2013年より、全世界で増え続ける農作物への需要を鑑み、政変や国内の高い金利に喘ぎながらも、投資対象として急速な成長を遂げているウクライナ農業セクターに於きまして、高い生産ポテンシャルを持つ現地企業を見定め投資を行い、まずは株主としての経営参画や日本の商社との取引サポート等でノウハウを蓄積する事を主に、穀物事業を成長させて参りました。投資事業を通じ、農業効率性の向上や、インフラ・販売網整備等、地域の成長に寄与しながら収益を上げ、2016年、パートナー企業からの株式の取得により、ウクライナ子会社キフショバータアグロの100%自社経営を開始し、今日に至ります。
ウクライナ穀物市場を取り巻く環境は、日々目まぐるしく変化しております。世界的な穀物の需要拡大と、価格高騰の下で、競争力の基盤である労働力や燃料価格等も、高いインフレ率につられる形で漸次上昇する傾向が見られています。さらに、IMFがトランシュの交換条件として要求している農地改革法案により、ウクライナにとって最大の資源であるとも言える肥沃な農地が自由市場化される事は、農地賃借料や農地所有権の高騰を招きかねず、多くの農業法人が、新たな農地戦略の策定と、早急な既存賃借権の条件強化を余儀なくされています。
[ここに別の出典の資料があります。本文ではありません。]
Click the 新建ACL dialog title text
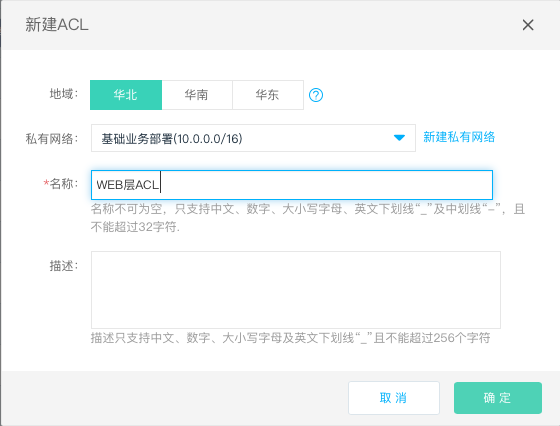 tap(57, 25)
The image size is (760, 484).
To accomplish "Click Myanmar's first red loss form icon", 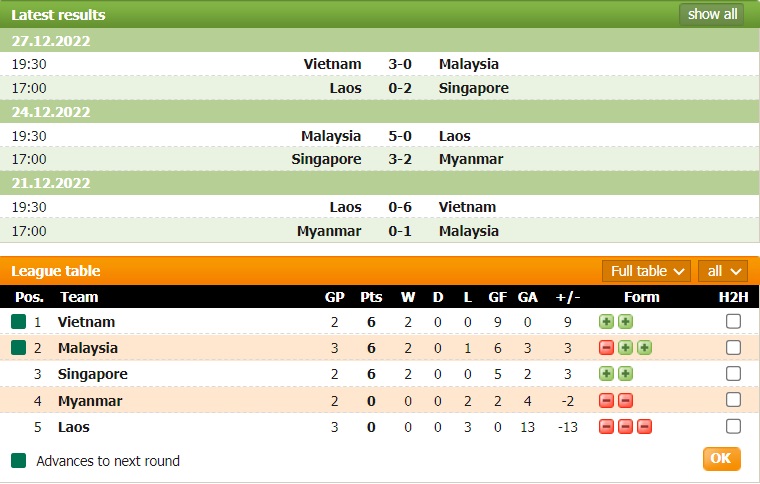I will click(606, 401).
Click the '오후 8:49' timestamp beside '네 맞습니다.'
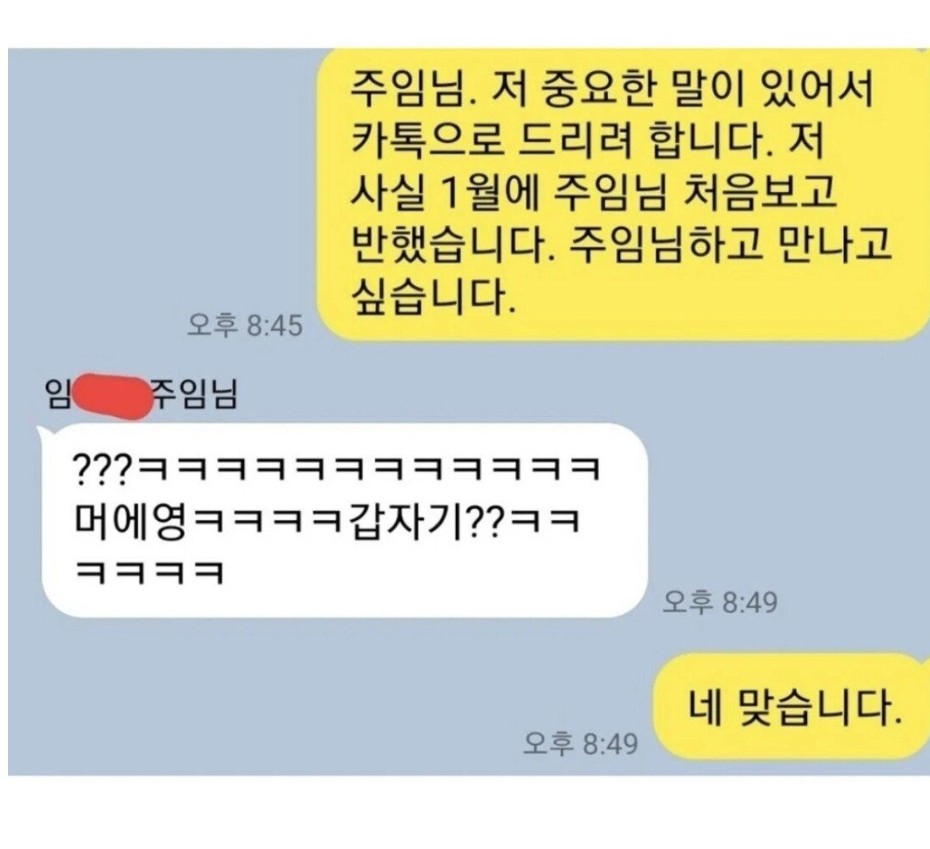The image size is (930, 849). click(x=580, y=743)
このような状況を踏まえ、当社は、作付農地面積を、今後5年以内に10,000ha以上、10年以内に30,000ha以上に拡大するという目標を掲げ、地域社会に根付いた事業整備を行っております。今後の収益投資の主軸となる農地拡大により、会社が持続的な成長を遂げると共に、ウクライナ社会や農地所有者との関係を広げ、貧困に喘ぐウクライナ農業従事者からの信頼を勝ち得る事で、その成果を地域社会に還元し、更には日本・ウクライナの穀物ビジネスに於ける協力関係の拡充に連動させていきます。
「人を作り、価値を生み出し、社会に貢献する事業を行う」という当社の理念は、海外事業でも変わらない基本理念です。
ウクライナ穀物事業を通じて、顧客の皆様に対しては信頼関係を第一とし、内に於いては地域雇用を広め、人材を育成し、ビジネスとして収益を上げる事に最大限注力しながらも、それ以上に魅力的な企業価値を地域社会と協力して生み出していく事が、何よりも大切であると考えております。
今後とも、顧客の皆様のご期待に応えるよう、全力を投入して参ります。皆様の変わらぬご支援を賜りますよう、心よりお願い申し上げます。